センター試験の二日目。今日は試験監督に動員される。
本学のような私学でもセンター入試によるの入学定員枠があるので、そのお返しとして会場提供をして、教職員が動員されるのである。
もちろん本学で受験する方々も、ほとんどは国公立大学(四月からは独立法人大学と呼称されるらしい。「ドクホーダイ」というのとなんだか「毒放題」みたいで語感があまりよろしくないけど)志望の方々なので、本学とはあまり関係がないのである。だが、まだ受験校を決めていない人の中は、本学の「日本一美しいキャンパス」を見てくらくらとなって志望校にお加え下さるケースもあるので、営業上、センター入試監督もあだやおそろかにはできないのである。
センター入試では何時何分に何を言うのかすべて決められており、決められていない台詞を口にすることは許されない。全国一斉に同じ時間に「ただいまより問題冊子を配布します」という同じ台詞をおそらくは数万人の教師が教壇で口にしているわけである。
天上から耳を澄ませると、「ただいまより・・」が「倍音」になって聞こえるかもしれない。
全国どの会場でもまったく同一の条件で試験がなされねばならない建前であるから、どのようなトラブルが発生しようとも、「臨機応変に対処する」ということは許されない。すべて規定通りに対処しなければならない。
したがって「こんなトラブルが起きたら、こう対処してください」というマニュアルが事前に配布されるのであるが、年々その「事例」の数がふえてきて、とても読み切れない量になってきた。
ぱらぱらとめくるうちに、「こんなことが私の会場でおきたらどうしよう・・・」というようなむずかしい事例を想像してしまう。
「受験票の写真と写真票の写真が違う」というような場合は本人と照合して「同一人物」であることが分かれば問題はないのだが、「受験票の写真と本人がぜんぜん似てない場合」というのはどうすればよろしいのか。
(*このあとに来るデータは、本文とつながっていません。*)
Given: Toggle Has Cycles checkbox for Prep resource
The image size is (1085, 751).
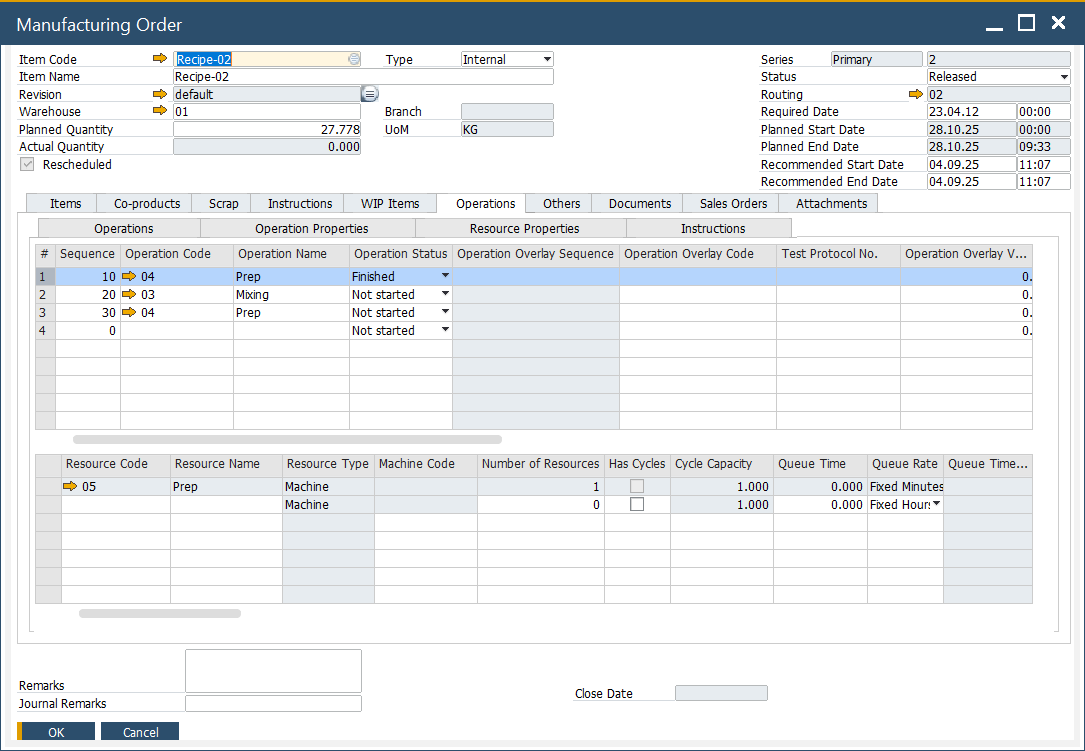Looking at the screenshot, I should pos(636,487).
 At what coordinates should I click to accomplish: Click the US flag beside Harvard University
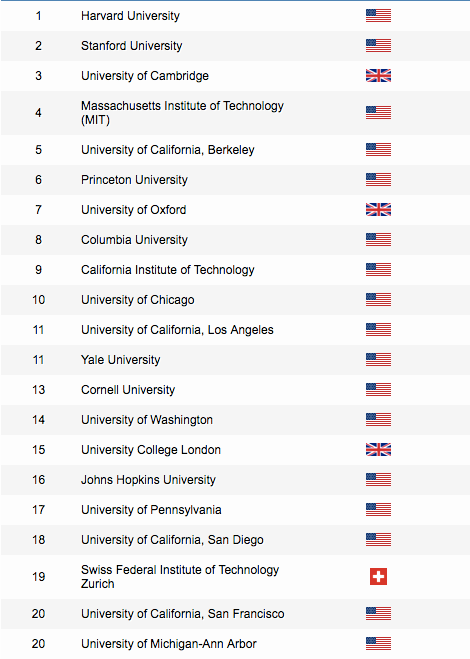click(x=378, y=16)
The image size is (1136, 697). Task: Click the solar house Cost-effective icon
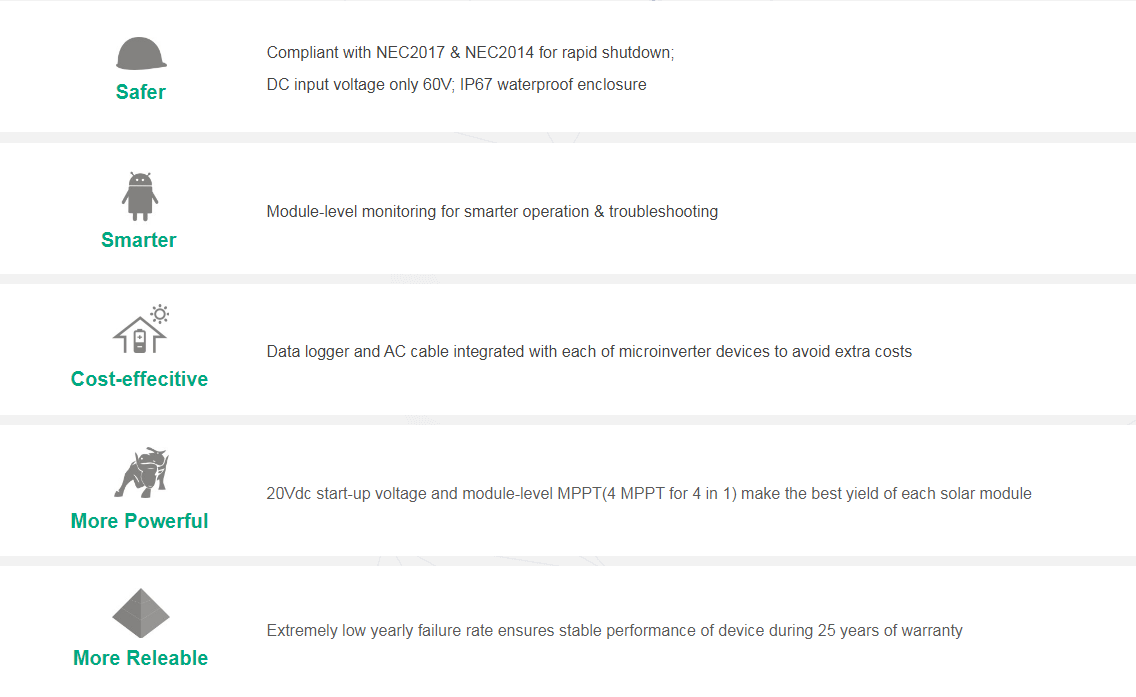tap(141, 330)
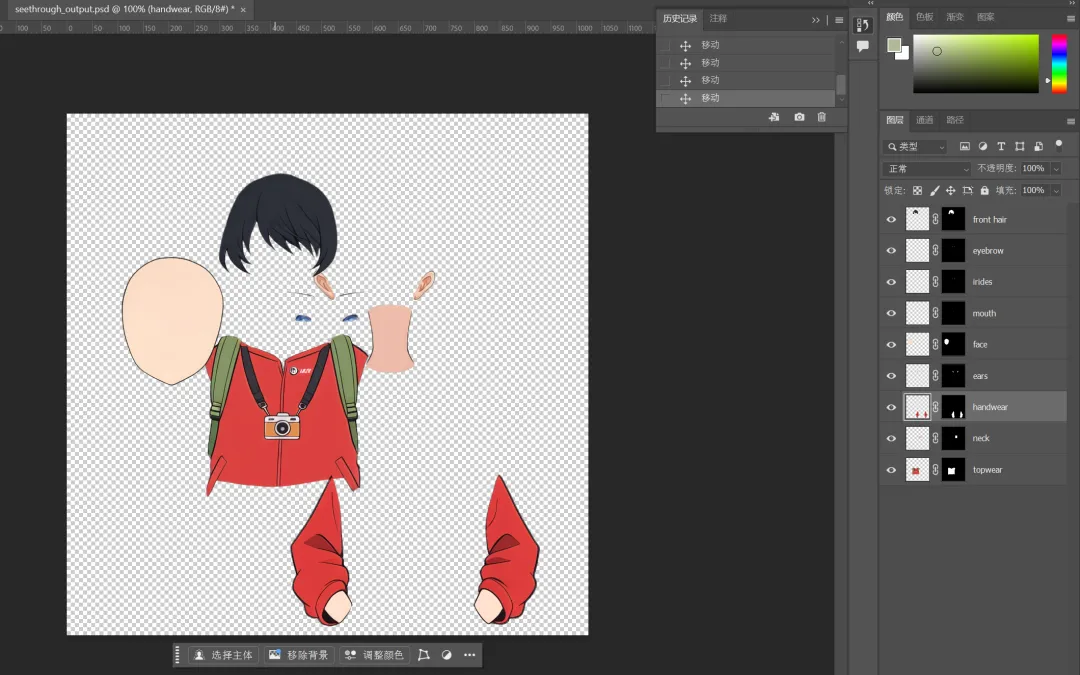Toggle visibility of the topwear layer
This screenshot has height=675, width=1080.
[891, 470]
試験場で「かぶりもの」や「はちまき」をしている受験生はご本人に何か特別の理由がある場合には許可をしてもよいとされているが、「山高帽」や「烏帽子」を着用に及んだ場合はどう対処すればよろしいのか。
事例集にはなかったが、毎年困惑するのは「強烈な香水」をつけてくる受験生である。
試験監督でかたわらを通過してさえ頭がくらくらするほどである。隣り合わせた受験生の苦しみは筆舌に尽くしがたいものであろう。
このような対処事例を精緻化することにはいずれ限界があるのだから、いっそ「いろいろあるだろうけれど、不運は人生につきものだから、ま、我慢してね」ということで受験生諸君にはご海容願えないであろうか。
さいわい本学の試験会場ではなにごともなく無事に試験が終了した。ほっ。

昼に仕事がおわって、門戸厄神の参拝客の列をかきわけて家に戻り、ばたりと昼寝。
夕方起き出して、高橋源一郎さんの『ジョン・レノン対火星人』の解説の続きを書く。
さらさら。
八分ほど書き終わる。
締め切りまであと1週間。

ひさしぶりに餃子を作る。
キャベツ、にら、豚の挽肉に塩、胡椒、ごま油、オイスターソース、豆板醤、味噌、片栗粉を加えてこねこねする。
兄ちゃんにもらったチャールス・ロイドの Forest flower(モンタレーのジャズフェスのときの録音。キース・ジャレットの神懸かり的なピアノソロのあとに飛行機の爆音が入る、あの歴史的名演奏)を聴きながら、こねこねした具を餃子の皮で包む。
てんてけてって、てんてんてんてん、てん。とジャック・デジョネットのドラムソロが終わり、チャールス・ロイドのテーマが出てくるところの「間」で鳥肌が立つ。(66-67年に長い時間をジャズ喫茶で過ごしたひとならわかるはずだ、「あ、あそこね」。そ、あそこです)
うちの餃子は「水餃子」であり、これを醤油、酢、豆板醤、ラー油で味付けして、つるつると「わんこそば」風に無限に食べ続けるのである。
無限とはゆかぬが46個食べたので、腹がはち切れそうになって止める。
し、しまった。ダイエット中だった。